Entretien réalisé en septembre 2005 par Xavier Ducamp et Benoit Basirico - Publié le 01-09-2005




Alex Wurman est un compositeur qui depuis 1997 débute une carrière surprenante, passant du dramatique pour le film de Georges Clooney, "Confessions d'un homme dangereux" à une partition de jazz/funk pour "Criminal", et enfin à une musique pour un documentaire qui a déjà en France sa musique, "La marche de l'empereur".

Cinezik Comment êtes-vous arrivé sur ce projet alors qu'il existait déjà une musique originale pour ce documentaire? Pour quelles raisons? Avez-vous entendu la musique d'Emilie Simon ? Quel a été votre approche sur ce film, après la musique d'Emilie?

Alex Wurman : Quand le National Geographic et Warner Bros ont acheté le film à Sundance, ils avaient déjà en tête l'idée de changer la musique et la narration. C'était dans le contrat, et la question ne s'est jamais posée de faire autrement.

J'avais un rendez-vous avec Mark Gill (président de Warner Independent Pictures ), et alors que nous parlions, nous commencions à comprendre les sensibilités de chacun. Il avait une lueur dans les yeux quand il parlait de ce projet, et quand il me l'a décrit, mon excitation lui fit comprendre que j'étais la bonne personne pour ce travail, car j'étais très inspiré par l'histoire.

J'ai écouté la musique d'Emilie Simon quand j'ai visionné la version originale du film. C'était une bonne musique et sa voix était très jolie. Mon approche après avoir écouté sa version était inspirée par le même côté romantique, mais de façon moins moderne.

Pourquoi ce choix instrumental, principalement la flûte et le piano? Comment votre travail s'est-il organisé? Vous avez composé avec les images?

J'ai utilisé des pianos, des flûtes, des instruments à vent et des instruments a cordes, plutôt que de me limiter simplement aux pianos et flûtes.

Le piano est l'instrument que je connais le mieux, car j'en ai joué toute ma vie. J'ai utilisé des flûtes, car leur son me faisait penser au vent de l'Antarctique. Je me suis aussi basé sur le travail fait sur un film appelé “Peter and the wolf”, dans lequel les instruments à vent étaient utilisés comme un symbole des voix de nos amis du sud.
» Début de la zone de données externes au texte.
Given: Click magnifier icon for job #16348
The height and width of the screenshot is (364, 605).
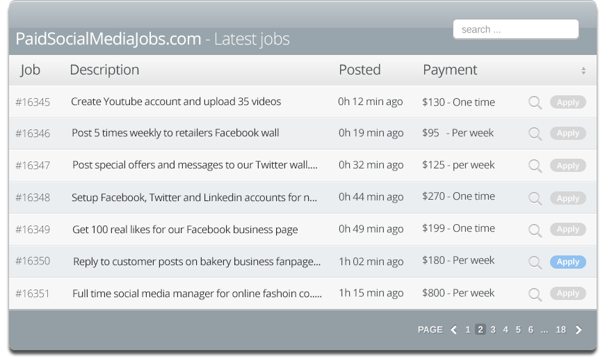Looking at the screenshot, I should [535, 198].
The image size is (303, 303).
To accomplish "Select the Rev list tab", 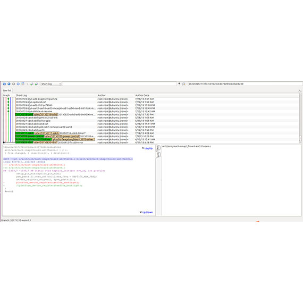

Certains compositeurs regardent le film tout en écrivant la musique, mais ce que j'essaye de faire pour ma part, est de laisser la musique envahir mon âme. Je m'éloigne ensuite de ce que j'ai fait, et ce qui vit dans mon imagination a bien plus d'impact et est bien plus facile à accepter que le simple fait de coller réellement au film lui-même.

Le fait de composer une musique correspondant parfaitement à l'image est la façon la plus facile de composer une musique. J'essaye donc de le faire de la façon la plus romantique possible en la laissant envahir mon espace et mon coeur. Je travail ensuite avec ça, loin du film et j'y reviens ensuite pour trouver le moyen de les faire fonctionner ensemble.

Quand vous prenez une idée qui a été créée avec toutes les bonnes raisons et la mettez dans un film, alors tous ces magnifiques petits accidents arrivent et la magie opère.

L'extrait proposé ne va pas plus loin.